→ **PROBLEM STATEMENT**
Copy out each line of the material that includes the word "agent".

→ **DATA UNDER STUDY**
-.-.-
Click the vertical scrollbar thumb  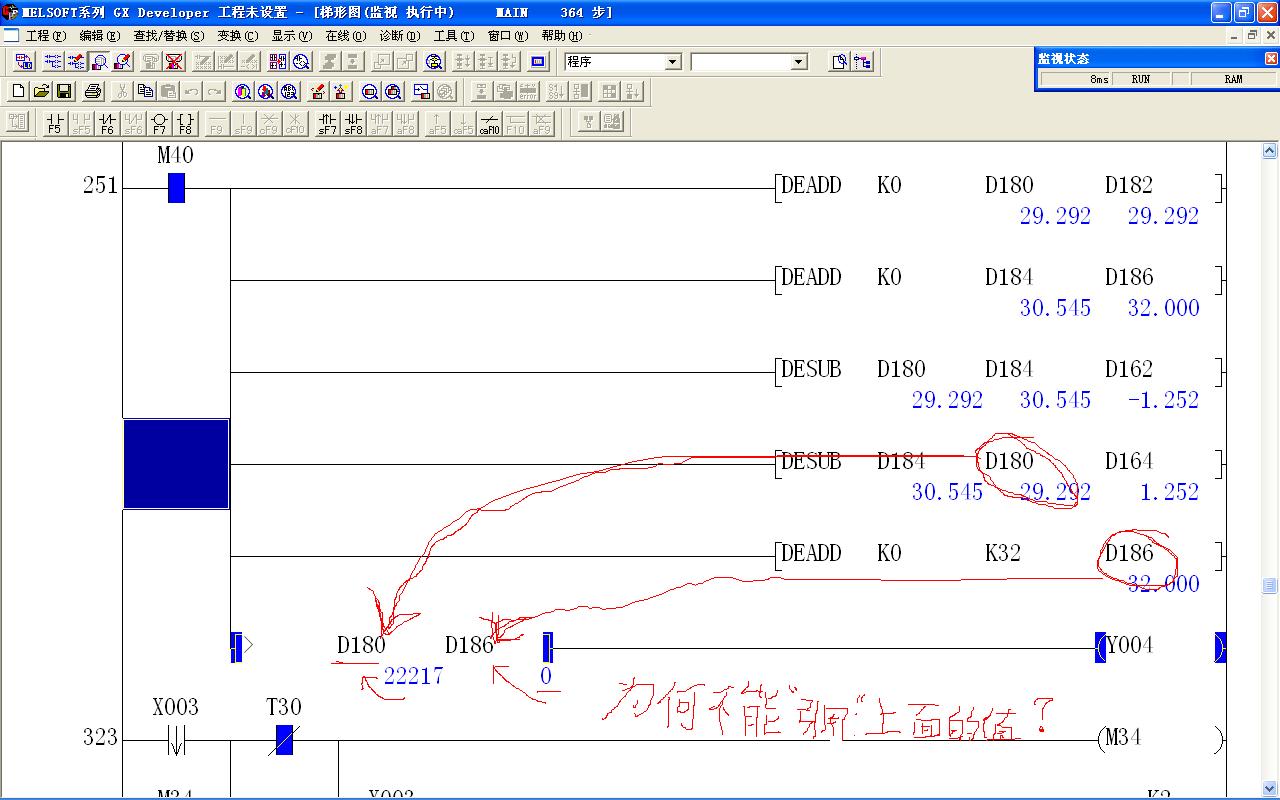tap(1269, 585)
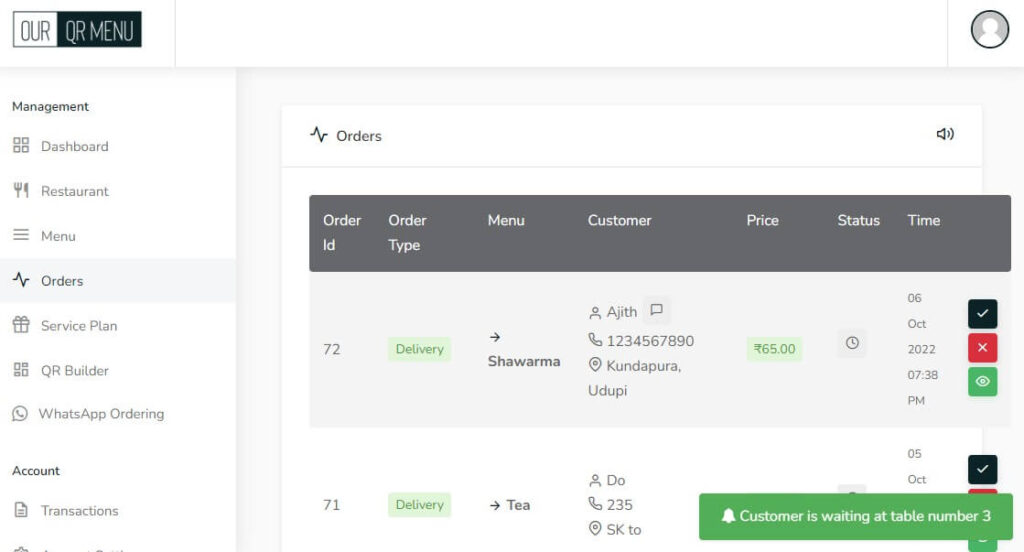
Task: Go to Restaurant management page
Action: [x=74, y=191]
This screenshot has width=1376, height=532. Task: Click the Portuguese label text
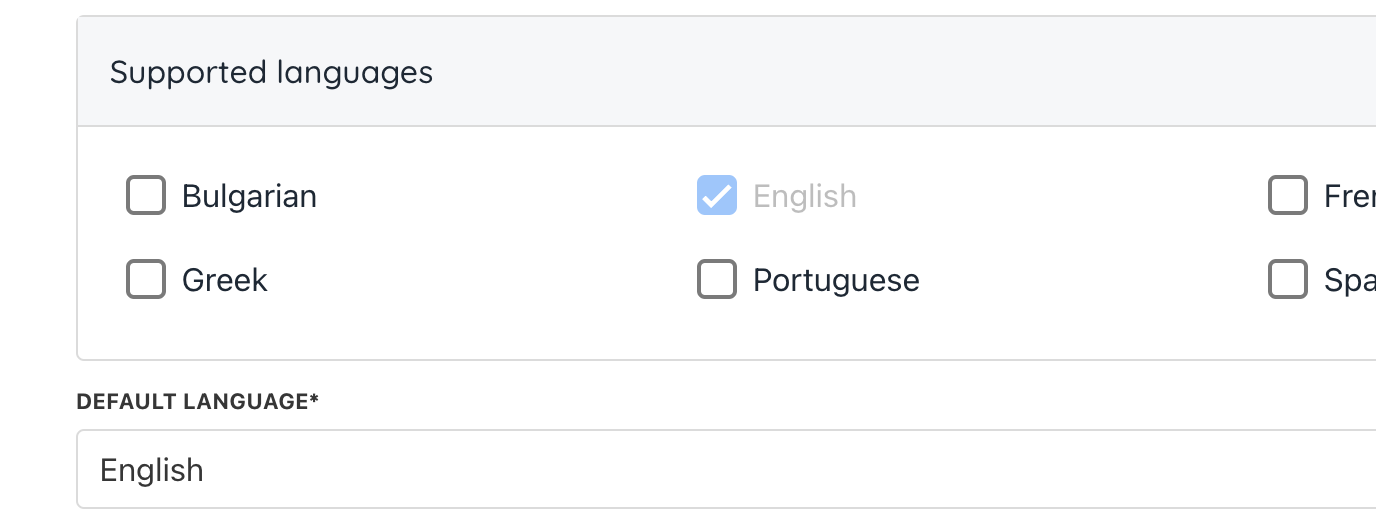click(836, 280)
-.-.-
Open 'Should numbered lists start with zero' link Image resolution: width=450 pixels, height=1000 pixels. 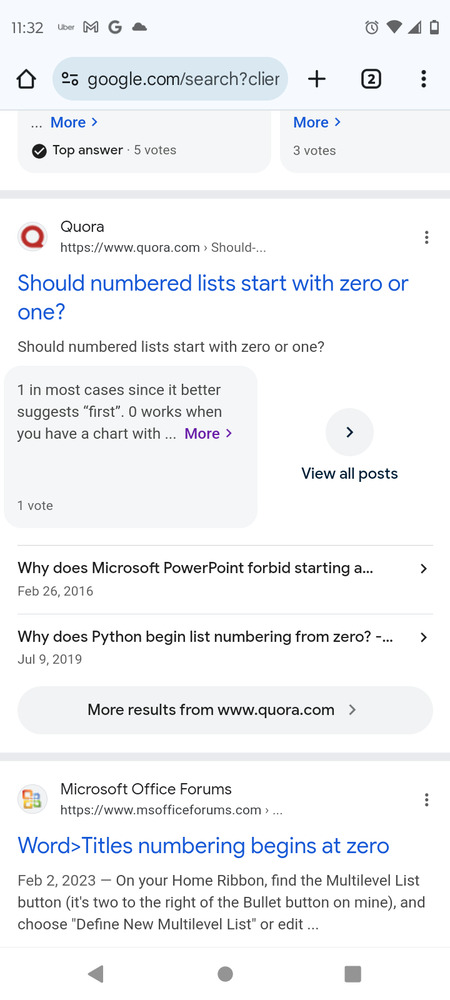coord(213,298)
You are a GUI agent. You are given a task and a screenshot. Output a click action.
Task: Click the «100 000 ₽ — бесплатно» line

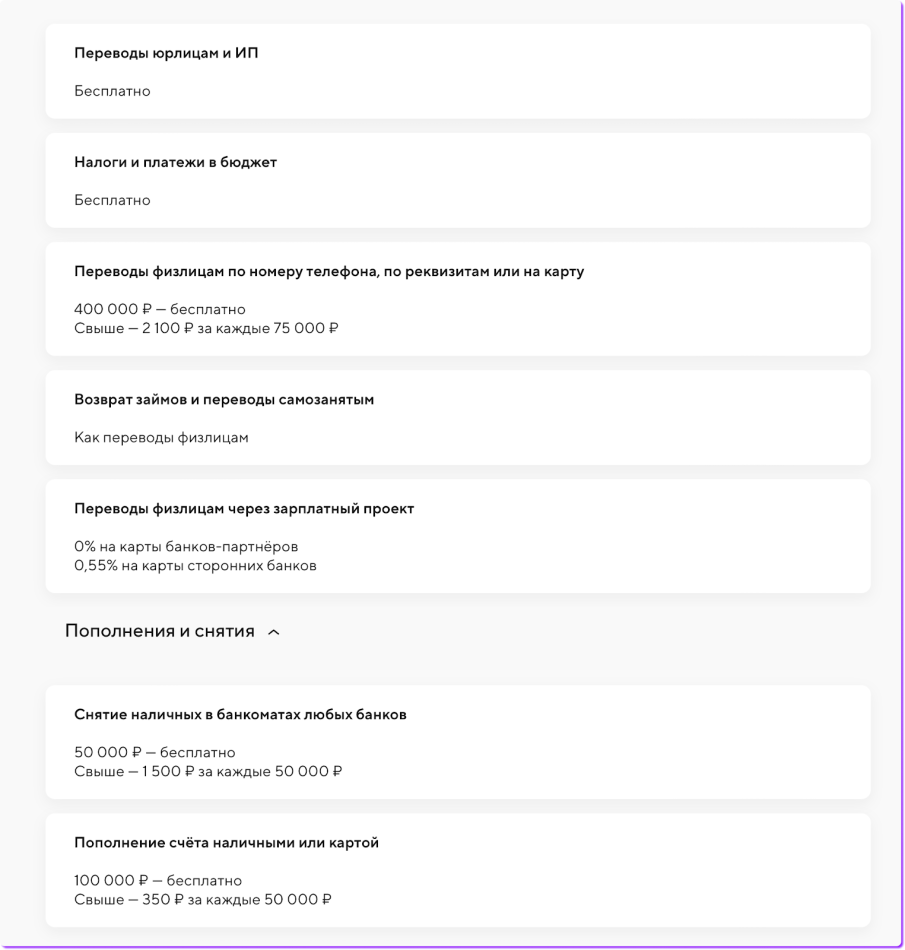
-.-.-
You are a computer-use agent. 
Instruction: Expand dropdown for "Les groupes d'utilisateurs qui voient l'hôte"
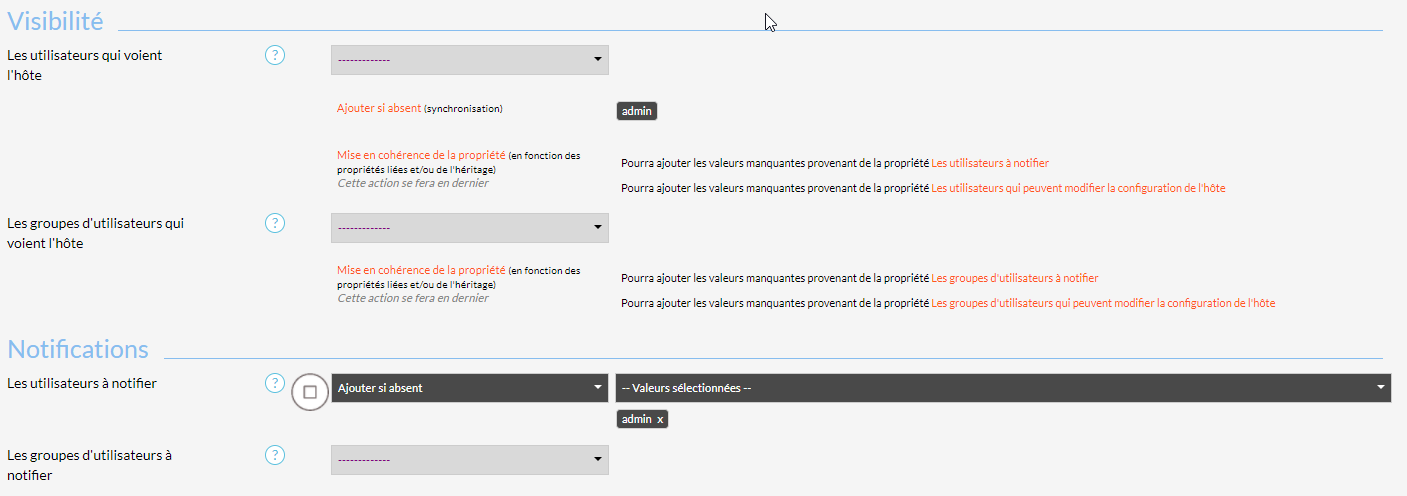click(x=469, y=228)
-.-.-
→ **YOUR RESPONSE**
You are a GUI agent. You are given a task and a screenshot. Output a click action.
You are a computer-use agent. 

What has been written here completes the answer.